El feaminismo no es mas que un grupo de lerdas derroídas que se creen que cambiaran de acera las hetero. Fin


----------



## Fauna iberica (9 Jun 2022)

La superficialidad de muchas mujeres espanta.
Mira bonita dentro de no mucho el que no te digan piropos va a ser el menor de tus problemas, será que una turba de multiculturales no te revienten con una violación grupal, o te ahostien por no llevar velo entre otras lindezas.


----------



## Saco de papas (9 Jun 2022)

usuario baneado dijo:


> El feaminismo no es mas que un grupo de lerdas derroídas que se creen que cambiaran de acera las hetero. Fin



Si piensas eso es que no te has enterado de que va la movida...


----------



## AH1N1 (9 Jun 2022)

Mol34 dijo:


> Vas andando por la acera. De lejos, ves a una mujer muy bien vestida y maquillada, joven. Conforme te vas acercando, ya ves que está muy buena. Ella ya te ha visto, y va a evaluarse y sentirse aceptada por tu reacción. Cuando faltan 50 metros para cruzarte, cambias de acera, y cuando faltan 10 para cruzarte pero en distinta acera, empiezas a cruzar la calle para volver a la acera por donde ibas, como si la hubieses esquivado. Por las gafas de sol y mirando de reojo ves su reacción, no lo puede creer, ni la has mirado (te está mirando y esperando que la mires, cosa que no sucederá). Ella va a autoevaluarse según las reacciones de hombres desconocidos, por sus miradas, etc. Esto que os digo es lo contrario a un piropo, le has dado el día, volverá llorando y acomplejada a su casa pensando qué tiene mal... jajajjjajajajja. A chupar feminismo, hijas de puta...¿no sois igual que los hombres?...

- **Fragmentos del conjunto de datos**:

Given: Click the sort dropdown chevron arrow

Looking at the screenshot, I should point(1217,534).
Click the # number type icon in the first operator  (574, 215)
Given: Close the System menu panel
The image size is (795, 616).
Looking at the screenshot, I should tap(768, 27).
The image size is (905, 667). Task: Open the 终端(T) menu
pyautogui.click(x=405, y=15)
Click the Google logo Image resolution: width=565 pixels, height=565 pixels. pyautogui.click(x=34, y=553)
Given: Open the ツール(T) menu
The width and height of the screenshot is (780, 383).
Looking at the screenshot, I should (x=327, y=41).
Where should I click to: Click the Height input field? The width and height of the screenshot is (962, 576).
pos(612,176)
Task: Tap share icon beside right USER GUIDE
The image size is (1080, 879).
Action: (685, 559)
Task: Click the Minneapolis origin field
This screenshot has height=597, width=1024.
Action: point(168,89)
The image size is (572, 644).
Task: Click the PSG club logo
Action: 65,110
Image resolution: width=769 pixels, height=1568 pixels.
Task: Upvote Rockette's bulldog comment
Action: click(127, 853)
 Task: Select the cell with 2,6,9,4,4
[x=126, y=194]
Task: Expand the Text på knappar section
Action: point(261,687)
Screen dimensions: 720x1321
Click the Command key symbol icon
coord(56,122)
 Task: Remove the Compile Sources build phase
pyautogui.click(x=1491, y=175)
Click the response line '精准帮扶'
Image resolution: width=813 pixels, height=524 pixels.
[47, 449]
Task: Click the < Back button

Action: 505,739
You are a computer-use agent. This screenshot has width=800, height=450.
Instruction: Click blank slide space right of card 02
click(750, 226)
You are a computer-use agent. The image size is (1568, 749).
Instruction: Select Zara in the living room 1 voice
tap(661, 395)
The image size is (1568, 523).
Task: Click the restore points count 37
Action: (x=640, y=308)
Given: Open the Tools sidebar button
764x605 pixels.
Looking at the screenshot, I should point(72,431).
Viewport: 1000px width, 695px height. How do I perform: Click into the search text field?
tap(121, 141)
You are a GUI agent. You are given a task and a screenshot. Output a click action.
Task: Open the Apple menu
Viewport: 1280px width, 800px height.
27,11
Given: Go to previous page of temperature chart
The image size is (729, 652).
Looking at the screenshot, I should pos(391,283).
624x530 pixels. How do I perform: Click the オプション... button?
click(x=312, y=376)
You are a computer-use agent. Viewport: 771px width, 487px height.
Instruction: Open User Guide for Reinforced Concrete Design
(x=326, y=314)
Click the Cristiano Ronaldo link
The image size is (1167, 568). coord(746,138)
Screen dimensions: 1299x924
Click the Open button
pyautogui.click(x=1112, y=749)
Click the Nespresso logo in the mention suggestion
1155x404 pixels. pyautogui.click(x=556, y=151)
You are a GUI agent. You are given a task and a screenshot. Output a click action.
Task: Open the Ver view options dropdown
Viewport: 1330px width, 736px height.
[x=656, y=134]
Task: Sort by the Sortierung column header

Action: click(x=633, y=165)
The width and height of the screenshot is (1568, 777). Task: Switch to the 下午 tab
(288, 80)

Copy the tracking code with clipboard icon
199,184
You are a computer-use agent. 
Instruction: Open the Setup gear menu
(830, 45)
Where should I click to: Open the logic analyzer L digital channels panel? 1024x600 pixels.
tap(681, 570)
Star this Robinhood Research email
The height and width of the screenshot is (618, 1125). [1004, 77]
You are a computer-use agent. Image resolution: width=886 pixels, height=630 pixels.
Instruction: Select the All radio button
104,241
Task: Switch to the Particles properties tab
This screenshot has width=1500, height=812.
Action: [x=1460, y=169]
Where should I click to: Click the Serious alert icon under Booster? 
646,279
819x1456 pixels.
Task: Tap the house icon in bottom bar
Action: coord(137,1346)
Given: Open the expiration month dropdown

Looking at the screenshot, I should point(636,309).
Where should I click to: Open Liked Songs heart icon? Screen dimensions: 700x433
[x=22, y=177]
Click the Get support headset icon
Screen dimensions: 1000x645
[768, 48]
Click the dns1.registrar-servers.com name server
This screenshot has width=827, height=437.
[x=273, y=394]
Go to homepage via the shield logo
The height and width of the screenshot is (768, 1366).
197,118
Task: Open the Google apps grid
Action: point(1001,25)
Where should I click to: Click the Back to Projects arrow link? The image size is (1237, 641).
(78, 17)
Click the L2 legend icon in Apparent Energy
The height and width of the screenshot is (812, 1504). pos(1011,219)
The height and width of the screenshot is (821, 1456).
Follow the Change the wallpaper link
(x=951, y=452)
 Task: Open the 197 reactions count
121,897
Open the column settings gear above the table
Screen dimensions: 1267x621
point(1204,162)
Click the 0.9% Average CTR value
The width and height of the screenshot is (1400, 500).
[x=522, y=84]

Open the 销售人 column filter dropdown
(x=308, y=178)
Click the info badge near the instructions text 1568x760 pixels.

- **Problemas y tareas**:
a) En el mensaje de Mol34 citado en el hilo del foro sobre el feminismo, ¿a cuántos metros de cruzarse con la mujer se cambia de acera?
b) ¿Puedes continuar el hilo del foro sobre el feminismo a partir de su última frase?

- **Respuestas por tarea**:
a) A 50 metros.

b)
Eres malo


----------



## usuario baneado (9 Jun 2022)

Saco de papas dijo:


> Si piensas eso es que no te has enterado de que va la movida...



Lo ignoro por vuestra culpa,maxistas.

Tot forma part del pla.


----------



## Saco de papas (9 Jun 2022)

usuario baneado dijo:


> Lo ignoro por vuestra culpa,maxistas.



Mira es simple y el mismo motivo de siempre, el dinero.

Es como si yo mañana soy el presidente de las víctimas de ahogamientos en piscinas ( 200 muertos anuales ), y me incrusto en el gobierno para beneficiar a los socorristas dándoles beficios, dinero, ventajas fiscales y un largo etc. en compensación a las horrorosas visiones de ver un fiambre flotando en el agua.

La única finalidad es aprovecharme de un sufrimiento ridículo de la población, para intentar vivir de ellos porque son tontos del culo. Cosa ya ampliamente demostrada.

Pero la finalidad al final es esa, vivir de los demas sin dar palo al agua, lo que viene a ser el comunismo vamos.

Has sustituido la lucha de clases, por lucha de sexos, pero el fin es el mismo, que 4 se forren rápidamente.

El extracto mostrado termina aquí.